» YOUR OBJECTIVE
Rewrite the part of the blog introduction that begins at the words "Growing up in" and stops after "myself feel it.", putting "lab sessions" wherever "practicals" stands.

» SOURCE TEXT
---

Growing up in Lagos, science wasn't just a subject — it was a lens. My father kept science books on the living room shelf alongside novels, and I read both with equal enthusiasm. By the time I was fourteen, I'd decided I wanted to understand the human body at the molecular level. Not just how it worked, but why it broke down, and what that meant for the people inside it.
Secondary school confirmed the direction. I was the student who actually enjoyed biology practicals, who read ahead in the textbook not because I had to but because I wanted to know what came next. When I got my A-Level results — Biology A, Chemistry A, Maths B — and opened my offer letter from Coventry University, I remember sitting very still for a moment before I let myself feel it.
Arriving in the UK was a different kind of education. The academic content I could handle. The adjustment — to the weather, the pace, the social dynamics, the sheer independence of university life — took longer. Nobody tells you that the hardest part of studying abroad isn't the coursework. It's learning to be a student in a system that wasn't designed with you in mind, while also being a long way from everyone who knows your name.
I made mistakes in my first semester. I studied the wrong way for the wrong exams. I missed the early signs that I needed to change my approach. I spent too long trying to fit into study patterns that worked for other people but not for me. And then, slowly, I figured out a better system — one built around spaced repetition, active recall, and a set of AI tools that I use carefully and intentionally.
This blog is the resource I wish I'd had at the start. It's written for the student who is smart and motivated and still finding their footing — whether you're a UK undergraduate in your first year, or an international student from Nigeria or Ghana or Kenya who is trying to understand what British university actually looks like from the inside.
I don't have all the answers. I'm still in the middle of the story. But I write honestly about what I'm learning, and I think that's worth something.

---

» GIVEN DATA
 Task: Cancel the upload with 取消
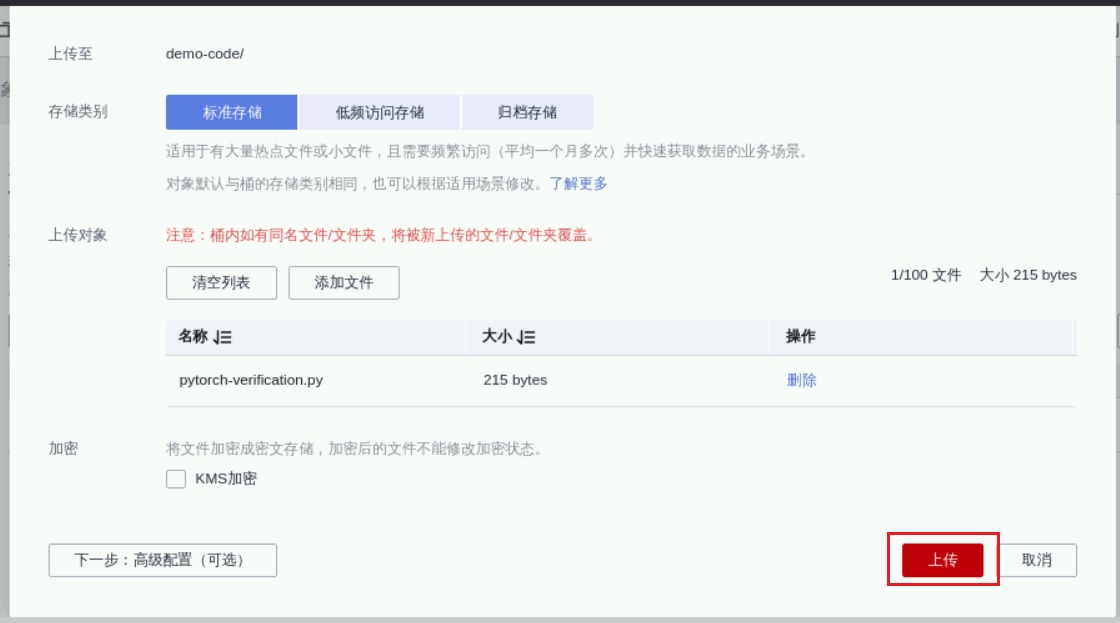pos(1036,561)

---

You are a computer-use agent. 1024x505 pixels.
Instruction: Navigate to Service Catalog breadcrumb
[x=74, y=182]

---

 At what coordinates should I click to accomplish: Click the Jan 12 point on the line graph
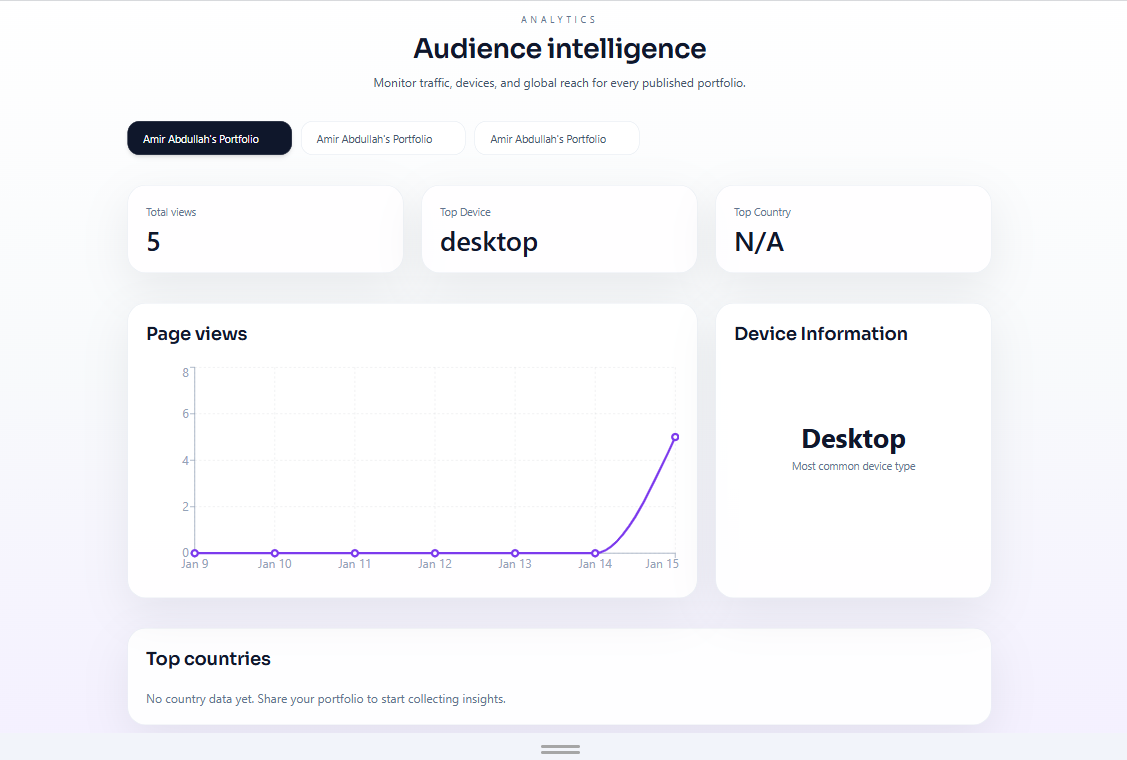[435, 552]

---

» SOLUTION TO THIS PROBLEM
Growing up in Lagos, science wasn't just a subject — it was a lens. My father kept science books on the living room shelf alongside novels, and I read both with equal enthusiasm. By the time I was fourteen, I'd decided I wanted to understand the human body at the molecular level. Not just how it worked, but why it broke down, and what that meant for the people inside it.
Secondary school confirmed the direction. I was the student who actually enjoyed biology lab sessions, who read ahead in the textbook not because I had to but because I wanted to know what came next. When I got my A-Level results — Biology A, Chemistry A, Maths B — and opened my offer letter from Coventry University, I remember sitting very still for a moment before I let myself feel it.